EDIT: This is indeed a bug that has been fixed in the development version. Output with devel. ver.:

> genXtract(x, "#", ".")
$`#  :  .1`
[1] "you"

$`#  :  .2`
character(0)

Solution 5

grep returns the index in terms of item numbers, not character placement (HelloWorld#you.txt has only one item, so it should return 1).

You want regexpr instead, it counts characters rather than items.

hashPos = regexpr("#", name, fixed=TRUE) + 1
dotPos = length(name)-3
finalText = substring(name, hashPos, dotPos)
Share:
23,905
CodeKingPlusPlus
Author by

CodeKingPlusPlus

Updated on July 09, 2022

Comments

  • CodeKingPlusPlus
    CodeKingPlusPlus almost 2 years

    I have a set of strings that are file names. I want to extract all characters after the # symbol but before the file extension. For example, one of the file names is:

    HelloWorld#you.txt
    

    I would want to return the stringyou

    Here is my code:

        hashPos = grep("#", name, fixed=TRUE)
        dotPos = length(name)-3
        finalText = substring(name, hashPos, dotPos)
    

    I read online that grep is supposed to return the index where the first parameter occurs (in this case the # symbol). So, I was expecting the above to work but it does not.

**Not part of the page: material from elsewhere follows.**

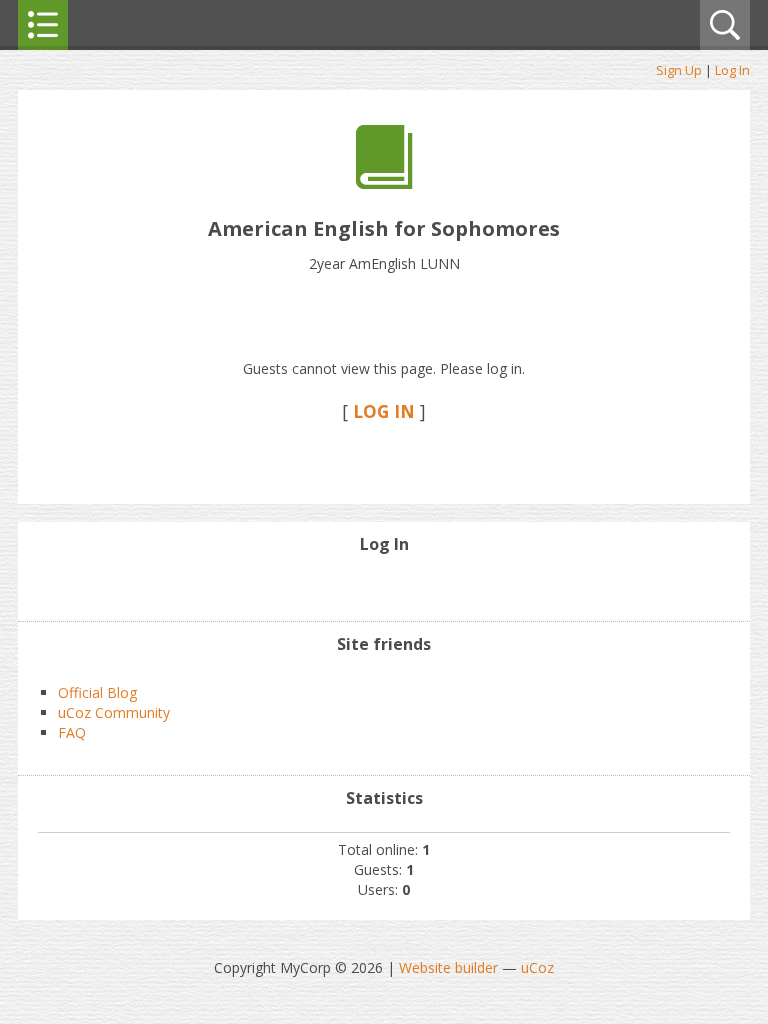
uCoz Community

    Or how would I use a regular expression to extract this string? Also, what happens when the string does not have a # symbol? Would the function return a special value such as -1?

  • CHP
    CHP about 11 years
    removed my erroneous comment.
  • Ehsan88
    Ehsan88 almost 9 years
    If a reader is still confused, they can check the table at the bottom of this page : endmemo.com/program/R/gsub.php. That helped me a lot.
  • Stan
    Stan about 6 years
    The endmemo post was very helpful. Also, I thought @Chinmay Patil's answer below superior in that it handles multiple ".".